#### [WHAT IS ASKED]
A. In the article on Krista Schlyer's Anacostia River story map, how many online interactive episodes did she release?
B. Rewrite the article on Krista Schlyer's Anacostia River story map, substituting "digital" for "multimedia". Begin at the words "Schlyer worked in" and stop after "to the Anacostia River.".
C. Proceed with the article on Krista Schlyer's Anacostia River story map, writing on from its final sentence.
BEGIN SOURCE DOCUMENT
On April 3, 2018, artist Krista Schlyer released a total of eight online interactive episodes documenting the Anacostia Watershed as a digital exhibition. In this “Story Map,” Schlyer has put the Anacostia River, from headwaters to confluence, under the scrutiny of her photographer’s lens and her practice of journalistic inquiry. She aimed to digitally map, not only the natural river, but also its “harvested histories”.
Schlyer worked in collaboration with the Anacostia Waterfront Trust; the Anacostia Watershed Society; the Prince George’s County Department of Energy and Environment; the Earth Conservation Corps: Riverkeeper; Groundworks DC; the International League of Conservation Photographers; and the Esri Story Maps team, to build a multimedia story map that can be accessed by the public, and other artists, who wish to engage in, and contribute to, ecological and political dialogues pertaining to the Anacostia River.
The River of Resilience project is a long-term digital photo documentary with the aim of gathering imagery and other media online to tell the story of the Anacostia River. In 2010, Schlyer says she was asked by the International League of Conservation Photographers to participate in a collaborative photographic project on the Chesapeake Bay ecosystem. She chose to photograph the James, Potomac, and Anacostia watersheds. “The Anacostia had been my home watershed for almost a decade and yet I knew almost nothing about it until that project,” said Schlyer. “I knew during my first kayak trip on the river that I had been wrong to overlook the Anacostia.”
END SOURCE DOCUMENT
BEGIN RECORDS SHOWN
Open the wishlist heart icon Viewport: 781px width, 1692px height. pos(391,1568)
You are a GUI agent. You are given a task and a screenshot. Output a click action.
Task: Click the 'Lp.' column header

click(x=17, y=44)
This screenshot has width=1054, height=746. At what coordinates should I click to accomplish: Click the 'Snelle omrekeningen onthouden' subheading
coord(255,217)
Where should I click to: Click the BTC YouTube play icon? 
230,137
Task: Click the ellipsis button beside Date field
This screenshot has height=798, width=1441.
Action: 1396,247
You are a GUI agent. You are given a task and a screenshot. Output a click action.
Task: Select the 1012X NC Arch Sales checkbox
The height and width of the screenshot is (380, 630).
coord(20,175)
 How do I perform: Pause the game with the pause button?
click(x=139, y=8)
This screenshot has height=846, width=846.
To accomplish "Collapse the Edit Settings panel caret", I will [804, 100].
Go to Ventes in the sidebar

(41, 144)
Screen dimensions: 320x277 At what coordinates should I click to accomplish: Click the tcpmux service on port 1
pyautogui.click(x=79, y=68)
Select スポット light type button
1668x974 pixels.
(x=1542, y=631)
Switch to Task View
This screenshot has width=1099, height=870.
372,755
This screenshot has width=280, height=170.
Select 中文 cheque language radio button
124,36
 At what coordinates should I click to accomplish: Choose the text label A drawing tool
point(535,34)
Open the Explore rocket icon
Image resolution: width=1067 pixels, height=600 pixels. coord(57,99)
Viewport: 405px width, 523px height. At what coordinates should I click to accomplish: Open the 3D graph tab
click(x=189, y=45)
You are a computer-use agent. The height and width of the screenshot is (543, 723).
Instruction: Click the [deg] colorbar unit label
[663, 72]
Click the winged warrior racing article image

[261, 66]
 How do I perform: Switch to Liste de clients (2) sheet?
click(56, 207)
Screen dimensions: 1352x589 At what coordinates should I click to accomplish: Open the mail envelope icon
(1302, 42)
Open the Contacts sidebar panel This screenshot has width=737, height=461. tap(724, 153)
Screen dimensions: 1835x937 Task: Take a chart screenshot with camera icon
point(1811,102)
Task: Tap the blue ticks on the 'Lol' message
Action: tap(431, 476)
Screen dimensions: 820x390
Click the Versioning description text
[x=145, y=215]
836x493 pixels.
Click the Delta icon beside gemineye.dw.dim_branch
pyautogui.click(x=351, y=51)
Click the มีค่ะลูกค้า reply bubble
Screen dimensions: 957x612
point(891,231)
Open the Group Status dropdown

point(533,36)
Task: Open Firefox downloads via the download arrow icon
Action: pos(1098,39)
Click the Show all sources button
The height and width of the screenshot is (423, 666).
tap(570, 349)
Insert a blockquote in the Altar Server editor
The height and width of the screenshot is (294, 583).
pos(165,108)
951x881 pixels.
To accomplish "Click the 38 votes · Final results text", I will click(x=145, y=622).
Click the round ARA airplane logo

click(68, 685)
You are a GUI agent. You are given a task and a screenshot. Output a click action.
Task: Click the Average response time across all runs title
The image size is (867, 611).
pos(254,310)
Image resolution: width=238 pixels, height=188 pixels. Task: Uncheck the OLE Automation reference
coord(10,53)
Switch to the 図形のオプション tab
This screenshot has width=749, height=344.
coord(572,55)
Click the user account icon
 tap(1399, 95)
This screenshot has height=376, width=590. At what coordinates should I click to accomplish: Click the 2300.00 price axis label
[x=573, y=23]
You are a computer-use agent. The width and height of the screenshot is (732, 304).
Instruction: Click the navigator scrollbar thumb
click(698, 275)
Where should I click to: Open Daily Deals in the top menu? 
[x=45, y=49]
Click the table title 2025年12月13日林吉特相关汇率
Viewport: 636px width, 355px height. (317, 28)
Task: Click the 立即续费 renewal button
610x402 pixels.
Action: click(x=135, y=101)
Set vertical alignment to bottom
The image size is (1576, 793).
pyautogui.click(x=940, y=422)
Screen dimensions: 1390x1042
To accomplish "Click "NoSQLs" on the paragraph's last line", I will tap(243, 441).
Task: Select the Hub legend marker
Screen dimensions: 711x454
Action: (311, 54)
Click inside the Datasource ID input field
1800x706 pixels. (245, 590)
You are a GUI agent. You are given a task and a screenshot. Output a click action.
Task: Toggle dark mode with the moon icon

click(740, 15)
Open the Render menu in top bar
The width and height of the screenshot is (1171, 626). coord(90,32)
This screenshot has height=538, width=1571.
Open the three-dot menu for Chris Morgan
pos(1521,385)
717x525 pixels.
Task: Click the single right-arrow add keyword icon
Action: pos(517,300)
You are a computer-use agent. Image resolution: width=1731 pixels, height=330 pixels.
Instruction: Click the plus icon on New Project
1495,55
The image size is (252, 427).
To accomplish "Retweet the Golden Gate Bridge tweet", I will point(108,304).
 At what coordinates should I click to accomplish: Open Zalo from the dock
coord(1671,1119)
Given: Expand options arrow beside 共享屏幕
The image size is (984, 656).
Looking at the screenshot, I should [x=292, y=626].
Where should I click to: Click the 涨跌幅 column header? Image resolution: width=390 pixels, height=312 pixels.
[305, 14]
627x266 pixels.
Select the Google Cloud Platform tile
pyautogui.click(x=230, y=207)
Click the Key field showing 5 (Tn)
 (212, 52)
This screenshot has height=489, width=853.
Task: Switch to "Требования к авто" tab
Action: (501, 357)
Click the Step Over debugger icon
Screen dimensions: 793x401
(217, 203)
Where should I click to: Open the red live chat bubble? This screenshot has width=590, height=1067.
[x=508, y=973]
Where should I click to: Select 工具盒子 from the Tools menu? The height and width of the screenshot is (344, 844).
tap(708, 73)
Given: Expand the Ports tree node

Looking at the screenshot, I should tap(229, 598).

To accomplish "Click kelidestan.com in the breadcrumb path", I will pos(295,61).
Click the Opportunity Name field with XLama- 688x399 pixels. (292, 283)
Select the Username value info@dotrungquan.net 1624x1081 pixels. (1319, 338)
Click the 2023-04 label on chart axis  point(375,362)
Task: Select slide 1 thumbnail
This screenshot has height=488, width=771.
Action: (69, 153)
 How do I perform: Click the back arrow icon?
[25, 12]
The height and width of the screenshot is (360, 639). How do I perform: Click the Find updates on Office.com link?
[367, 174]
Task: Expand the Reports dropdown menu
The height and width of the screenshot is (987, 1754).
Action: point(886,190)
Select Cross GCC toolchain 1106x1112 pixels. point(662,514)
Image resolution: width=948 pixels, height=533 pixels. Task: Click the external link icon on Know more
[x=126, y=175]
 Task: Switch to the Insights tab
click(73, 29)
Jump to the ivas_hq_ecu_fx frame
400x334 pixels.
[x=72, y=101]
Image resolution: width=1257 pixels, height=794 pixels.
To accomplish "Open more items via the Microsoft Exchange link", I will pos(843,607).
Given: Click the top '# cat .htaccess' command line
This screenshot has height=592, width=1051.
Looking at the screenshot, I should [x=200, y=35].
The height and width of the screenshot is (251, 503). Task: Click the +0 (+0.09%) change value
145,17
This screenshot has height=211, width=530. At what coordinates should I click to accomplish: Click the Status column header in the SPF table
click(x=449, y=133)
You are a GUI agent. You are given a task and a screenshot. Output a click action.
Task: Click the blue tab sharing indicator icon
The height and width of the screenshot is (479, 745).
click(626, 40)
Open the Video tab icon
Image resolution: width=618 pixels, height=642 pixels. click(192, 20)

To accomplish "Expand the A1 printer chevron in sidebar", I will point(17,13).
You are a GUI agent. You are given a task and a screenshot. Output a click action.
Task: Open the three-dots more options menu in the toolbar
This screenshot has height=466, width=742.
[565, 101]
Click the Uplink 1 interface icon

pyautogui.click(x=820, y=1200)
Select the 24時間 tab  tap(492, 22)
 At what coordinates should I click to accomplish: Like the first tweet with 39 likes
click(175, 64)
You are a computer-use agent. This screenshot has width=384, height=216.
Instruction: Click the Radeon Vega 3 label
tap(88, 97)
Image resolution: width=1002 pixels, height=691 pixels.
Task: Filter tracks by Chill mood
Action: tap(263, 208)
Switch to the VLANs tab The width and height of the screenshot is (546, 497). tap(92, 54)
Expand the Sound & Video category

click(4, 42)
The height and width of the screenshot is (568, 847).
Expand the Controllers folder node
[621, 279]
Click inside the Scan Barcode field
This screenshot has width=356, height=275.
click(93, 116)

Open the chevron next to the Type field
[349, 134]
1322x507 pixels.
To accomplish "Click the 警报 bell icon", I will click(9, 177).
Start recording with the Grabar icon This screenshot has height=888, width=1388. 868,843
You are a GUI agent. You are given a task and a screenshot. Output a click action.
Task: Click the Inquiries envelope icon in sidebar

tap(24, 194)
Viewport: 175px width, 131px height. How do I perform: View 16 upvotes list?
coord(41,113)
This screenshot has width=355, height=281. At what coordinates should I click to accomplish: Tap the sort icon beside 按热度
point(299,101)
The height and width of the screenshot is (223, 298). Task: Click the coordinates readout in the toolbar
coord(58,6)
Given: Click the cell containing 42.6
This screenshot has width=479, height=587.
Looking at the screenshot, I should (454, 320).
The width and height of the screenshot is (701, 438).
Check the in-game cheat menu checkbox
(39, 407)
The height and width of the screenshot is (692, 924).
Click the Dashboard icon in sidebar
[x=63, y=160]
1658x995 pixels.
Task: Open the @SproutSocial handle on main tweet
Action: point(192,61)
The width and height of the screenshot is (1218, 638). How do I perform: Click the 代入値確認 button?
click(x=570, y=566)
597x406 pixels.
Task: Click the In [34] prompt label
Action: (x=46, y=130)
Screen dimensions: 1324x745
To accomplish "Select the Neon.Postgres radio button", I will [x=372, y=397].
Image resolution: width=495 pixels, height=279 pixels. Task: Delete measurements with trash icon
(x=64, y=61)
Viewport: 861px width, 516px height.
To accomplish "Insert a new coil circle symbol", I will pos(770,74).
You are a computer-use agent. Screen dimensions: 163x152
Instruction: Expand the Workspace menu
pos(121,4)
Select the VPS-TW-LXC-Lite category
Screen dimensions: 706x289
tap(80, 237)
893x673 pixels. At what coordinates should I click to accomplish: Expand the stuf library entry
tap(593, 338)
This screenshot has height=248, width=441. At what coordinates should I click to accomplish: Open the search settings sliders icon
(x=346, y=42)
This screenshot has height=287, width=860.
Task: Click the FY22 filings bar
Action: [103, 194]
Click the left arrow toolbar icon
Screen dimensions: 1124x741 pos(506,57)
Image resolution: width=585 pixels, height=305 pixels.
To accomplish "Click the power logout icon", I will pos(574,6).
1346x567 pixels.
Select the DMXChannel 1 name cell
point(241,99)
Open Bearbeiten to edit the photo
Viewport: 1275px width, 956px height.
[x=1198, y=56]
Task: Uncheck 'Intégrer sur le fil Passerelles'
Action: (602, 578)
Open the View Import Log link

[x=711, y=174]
END RECORDS SHOWN
#### [ANSWERS BY TASK]
A. Eight

B.
Schlyer worked in collaboration with the Anacostia Waterfront Trust; the Anacostia Watershed Society; the Prince George’s County Department of Energy and Environment; the Earth Conservation Corps: Riverkeeper; Groundworks DC; the International League of Conservation Photographers; and the Esri Story Maps team, to build a digital story map that can be accessed by the public, and other artists, who wish to engage in, and contribute to, ecological and political dialogues pertaining to the Anacostia River.

C.
Schlyer draws attention to the fact that the Anacostia is no ordinary river and that the communal histories around it are complex and in some instances extremely dark. In Chapter 5 of the online documentation pertaining to the Kenilworth Dump, Schlyer recalls the untimely death of the young Kevin Tyrone Mock. Mock’s death on February 15, 1968 during the routine burning of trash at the Kenilworth Dump along the banks of the Anacostia River in DC, changed this policy after an outcry from the community.
While utilizing her skills as journalist, photographer and researcher, Schlyer does not document mere facts, but aims instead to conjure up a vivid portrait of a river once forgotten in the development of the nation’s capital. She also illuminates new efforts to resurrect this neglected watershed through sustainable development, “re-wilding,” restoration and public awareness campaigns.
Krista Schlyer’s River of Resilience project not only aims to help local nonprofits and governments build a campaign of community support for the river, but her mapping of harvested histories around this river through photography, video and oral histories, encourages both the public and policy makers to recognize the river as a cultural platform which affects our psychological well-being in this region.
Schlyer’s intimate engagement with the Anacostia River and the Anacostia Watershed communities illuminates regional policies regarding the Anacostia River and its importance, both ecologically and psychologically, to the DC and Maryland region around the capital. She clearly illuminates the waste of a resource neglected for decades and calls for us to take a closer look. In the same way that Gustave Caillebotte’s impressionist painting A Rainy Day isn’t merely a pretty picture of a Parisian couple walking down a Paris boulevard in the rain, but on another level refers to the redesign of Paris under Baron Haussman, Schlyer’s online documentation doesn’t just depict stunning environmental photographs but also implies a new direction and a kind of mindfulness that can and should be applied to thinking about the Anacostia Watershed.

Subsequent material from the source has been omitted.